**SUPPLIED RECORDS**

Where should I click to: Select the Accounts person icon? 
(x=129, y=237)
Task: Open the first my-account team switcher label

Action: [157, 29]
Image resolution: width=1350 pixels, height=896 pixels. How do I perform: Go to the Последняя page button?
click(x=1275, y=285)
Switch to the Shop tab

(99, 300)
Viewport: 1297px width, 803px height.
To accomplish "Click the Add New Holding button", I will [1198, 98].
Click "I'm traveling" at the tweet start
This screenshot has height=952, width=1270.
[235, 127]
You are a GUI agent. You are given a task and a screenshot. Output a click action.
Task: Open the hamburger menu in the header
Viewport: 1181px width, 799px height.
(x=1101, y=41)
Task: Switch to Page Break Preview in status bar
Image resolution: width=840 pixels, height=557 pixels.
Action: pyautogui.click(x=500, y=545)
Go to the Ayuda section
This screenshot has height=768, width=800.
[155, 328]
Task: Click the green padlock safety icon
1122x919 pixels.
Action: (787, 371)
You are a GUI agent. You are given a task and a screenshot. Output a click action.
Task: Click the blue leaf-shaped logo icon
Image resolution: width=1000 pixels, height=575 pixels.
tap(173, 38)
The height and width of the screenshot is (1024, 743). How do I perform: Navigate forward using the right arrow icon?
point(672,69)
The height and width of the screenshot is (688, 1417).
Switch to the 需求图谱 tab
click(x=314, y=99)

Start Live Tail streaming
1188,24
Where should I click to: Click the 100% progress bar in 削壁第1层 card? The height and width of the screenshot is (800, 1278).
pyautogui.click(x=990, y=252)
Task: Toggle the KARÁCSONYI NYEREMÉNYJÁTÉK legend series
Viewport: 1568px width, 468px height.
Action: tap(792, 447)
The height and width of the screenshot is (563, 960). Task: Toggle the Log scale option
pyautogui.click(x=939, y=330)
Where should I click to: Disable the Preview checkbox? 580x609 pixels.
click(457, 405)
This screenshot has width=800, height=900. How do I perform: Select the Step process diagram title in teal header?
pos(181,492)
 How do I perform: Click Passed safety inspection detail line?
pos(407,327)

**ACTIVITY**
Repeat, word for word, every line above.

**YOUR RESPONSE**
Where should I click to: Select the Accounts person icon? 
(x=129, y=237)
Task: Open the first my-account team switcher label

Action: [157, 29]
Image resolution: width=1350 pixels, height=896 pixels. How do I perform: Go to the Последняя page button?
click(x=1275, y=285)
Switch to the Shop tab

(99, 300)
Viewport: 1297px width, 803px height.
To accomplish "Click the Add New Holding button", I will [1198, 98].
Click "I'm traveling" at the tweet start
This screenshot has height=952, width=1270.
[235, 127]
You are a GUI agent. You are given a task and a screenshot. Output a click action.
Task: Open the hamburger menu in the header
Viewport: 1181px width, 799px height.
(x=1101, y=41)
Task: Switch to Page Break Preview in status bar
Image resolution: width=840 pixels, height=557 pixels.
Action: pyautogui.click(x=500, y=545)
Go to the Ayuda section
This screenshot has height=768, width=800.
[155, 328]
Task: Click the green padlock safety icon
1122x919 pixels.
Action: (787, 371)
You are a GUI agent. You are given a task and a screenshot. Output a click action.
Task: Click the blue leaf-shaped logo icon
Image resolution: width=1000 pixels, height=575 pixels.
tap(173, 38)
The height and width of the screenshot is (1024, 743). How do I perform: Navigate forward using the right arrow icon?
point(672,69)
The height and width of the screenshot is (688, 1417).
Switch to the 需求图谱 tab
click(x=314, y=99)

Start Live Tail streaming
1188,24
Where should I click to: Click the 100% progress bar in 削壁第1层 card? The height and width of the screenshot is (800, 1278).
pyautogui.click(x=990, y=252)
Task: Toggle the KARÁCSONYI NYEREMÉNYJÁTÉK legend series
Viewport: 1568px width, 468px height.
Action: tap(792, 447)
The height and width of the screenshot is (563, 960). Task: Toggle the Log scale option
pyautogui.click(x=939, y=330)
Where should I click to: Disable the Preview checkbox? 580x609 pixels.
click(457, 405)
This screenshot has width=800, height=900. How do I perform: Select the Step process diagram title in teal header?
pos(181,492)
 How do I perform: Click Passed safety inspection detail line?
pos(407,327)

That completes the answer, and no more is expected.